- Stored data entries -
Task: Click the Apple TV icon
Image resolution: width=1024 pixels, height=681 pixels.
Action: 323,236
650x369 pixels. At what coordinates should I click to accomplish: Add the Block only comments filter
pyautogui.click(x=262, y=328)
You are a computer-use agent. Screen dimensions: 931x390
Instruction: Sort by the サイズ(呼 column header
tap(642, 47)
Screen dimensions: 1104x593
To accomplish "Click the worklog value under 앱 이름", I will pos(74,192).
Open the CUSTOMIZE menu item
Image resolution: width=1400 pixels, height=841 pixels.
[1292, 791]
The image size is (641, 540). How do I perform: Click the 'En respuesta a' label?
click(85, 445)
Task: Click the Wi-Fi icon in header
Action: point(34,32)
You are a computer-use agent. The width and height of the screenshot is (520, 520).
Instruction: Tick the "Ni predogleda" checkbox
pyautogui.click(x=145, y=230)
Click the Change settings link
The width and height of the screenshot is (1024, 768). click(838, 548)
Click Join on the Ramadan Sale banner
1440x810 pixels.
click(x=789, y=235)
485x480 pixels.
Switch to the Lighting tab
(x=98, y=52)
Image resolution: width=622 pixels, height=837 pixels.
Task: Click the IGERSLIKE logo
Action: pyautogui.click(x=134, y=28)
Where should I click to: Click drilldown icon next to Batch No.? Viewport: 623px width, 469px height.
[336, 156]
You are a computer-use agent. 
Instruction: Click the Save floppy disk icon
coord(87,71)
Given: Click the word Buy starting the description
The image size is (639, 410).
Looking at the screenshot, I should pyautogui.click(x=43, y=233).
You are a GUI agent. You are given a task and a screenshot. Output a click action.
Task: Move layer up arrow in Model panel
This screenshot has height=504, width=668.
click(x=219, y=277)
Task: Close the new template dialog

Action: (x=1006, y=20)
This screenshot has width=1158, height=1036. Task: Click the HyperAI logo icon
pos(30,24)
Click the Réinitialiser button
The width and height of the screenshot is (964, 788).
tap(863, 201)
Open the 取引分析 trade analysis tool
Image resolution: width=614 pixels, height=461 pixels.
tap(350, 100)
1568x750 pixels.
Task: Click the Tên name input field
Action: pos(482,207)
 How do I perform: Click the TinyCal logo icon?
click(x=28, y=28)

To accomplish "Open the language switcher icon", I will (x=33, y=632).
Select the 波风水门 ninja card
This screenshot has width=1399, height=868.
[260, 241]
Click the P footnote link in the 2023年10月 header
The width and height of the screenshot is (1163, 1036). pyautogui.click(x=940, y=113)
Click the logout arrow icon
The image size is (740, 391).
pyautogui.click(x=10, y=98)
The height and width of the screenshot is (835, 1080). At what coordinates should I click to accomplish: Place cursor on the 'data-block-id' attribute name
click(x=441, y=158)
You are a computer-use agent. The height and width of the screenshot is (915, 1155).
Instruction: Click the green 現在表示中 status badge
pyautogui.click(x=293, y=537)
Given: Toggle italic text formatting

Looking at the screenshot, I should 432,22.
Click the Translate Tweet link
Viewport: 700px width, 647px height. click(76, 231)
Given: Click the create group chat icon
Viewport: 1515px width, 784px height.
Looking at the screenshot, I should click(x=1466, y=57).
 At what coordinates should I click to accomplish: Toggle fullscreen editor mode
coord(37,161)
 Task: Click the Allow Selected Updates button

- PROMPT -
Using the data above, restate every record word for word.

- TASK OUTPUT -
Task: Click the Apple TV icon
Image resolution: width=1024 pixels, height=681 pixels.
Action: 323,236
650x369 pixels. At what coordinates should I click to accomplish: Add the Block only comments filter
pyautogui.click(x=262, y=328)
You are a computer-use agent. Screen dimensions: 931x390
Instruction: Sort by the サイズ(呼 column header
tap(642, 47)
Screen dimensions: 1104x593
To accomplish "Click the worklog value under 앱 이름", I will pos(74,192).
Open the CUSTOMIZE menu item
Image resolution: width=1400 pixels, height=841 pixels.
[1292, 791]
The image size is (641, 540). How do I perform: Click the 'En respuesta a' label?
click(85, 445)
Task: Click the Wi-Fi icon in header
Action: point(34,32)
You are a computer-use agent. The width and height of the screenshot is (520, 520).
Instruction: Tick the "Ni predogleda" checkbox
pyautogui.click(x=145, y=230)
Click the Change settings link
The width and height of the screenshot is (1024, 768). click(838, 548)
Click Join on the Ramadan Sale banner
1440x810 pixels.
click(x=789, y=235)
485x480 pixels.
Switch to the Lighting tab
(x=98, y=52)
Image resolution: width=622 pixels, height=837 pixels.
Task: Click the IGERSLIKE logo
Action: pyautogui.click(x=134, y=28)
Where should I click to: Click drilldown icon next to Batch No.? Viewport: 623px width, 469px height.
[336, 156]
You are a computer-use agent. 
Instruction: Click the Save floppy disk icon
coord(87,71)
Given: Click the word Buy starting the description
The image size is (639, 410).
Looking at the screenshot, I should pyautogui.click(x=43, y=233).
You are a GUI agent. You are given a task and a screenshot. Output a click action.
Task: Move layer up arrow in Model panel
This screenshot has height=504, width=668.
click(x=219, y=277)
Task: Close the new template dialog

Action: (x=1006, y=20)
This screenshot has width=1158, height=1036. Task: Click the HyperAI logo icon
pos(30,24)
Click the Réinitialiser button
The width and height of the screenshot is (964, 788).
tap(863, 201)
Open the 取引分析 trade analysis tool
Image resolution: width=614 pixels, height=461 pixels.
tap(350, 100)
1568x750 pixels.
Task: Click the Tên name input field
Action: pos(482,207)
 How do I perform: Click the TinyCal logo icon?
click(x=28, y=28)

To accomplish "Open the language switcher icon", I will (x=33, y=632).
Select the 波风水门 ninja card
This screenshot has width=1399, height=868.
[260, 241]
Click the P footnote link in the 2023年10月 header
The width and height of the screenshot is (1163, 1036). pyautogui.click(x=940, y=113)
Click the logout arrow icon
The image size is (740, 391).
pyautogui.click(x=10, y=98)
The height and width of the screenshot is (835, 1080). At what coordinates should I click to accomplish: Place cursor on the 'data-block-id' attribute name
click(x=441, y=158)
You are a computer-use agent. The height and width of the screenshot is (915, 1155).
Instruction: Click the green 現在表示中 status badge
pyautogui.click(x=293, y=537)
Given: Toggle italic text formatting

Looking at the screenshot, I should 432,22.
Click the Translate Tweet link
Viewport: 700px width, 647px height. click(76, 231)
Given: Click the create group chat icon
Viewport: 1515px width, 784px height.
Looking at the screenshot, I should click(x=1466, y=57).
 At what coordinates should I click to accomplish: Toggle fullscreen editor mode
coord(37,161)
 Task: Click the Allow Selected Updates button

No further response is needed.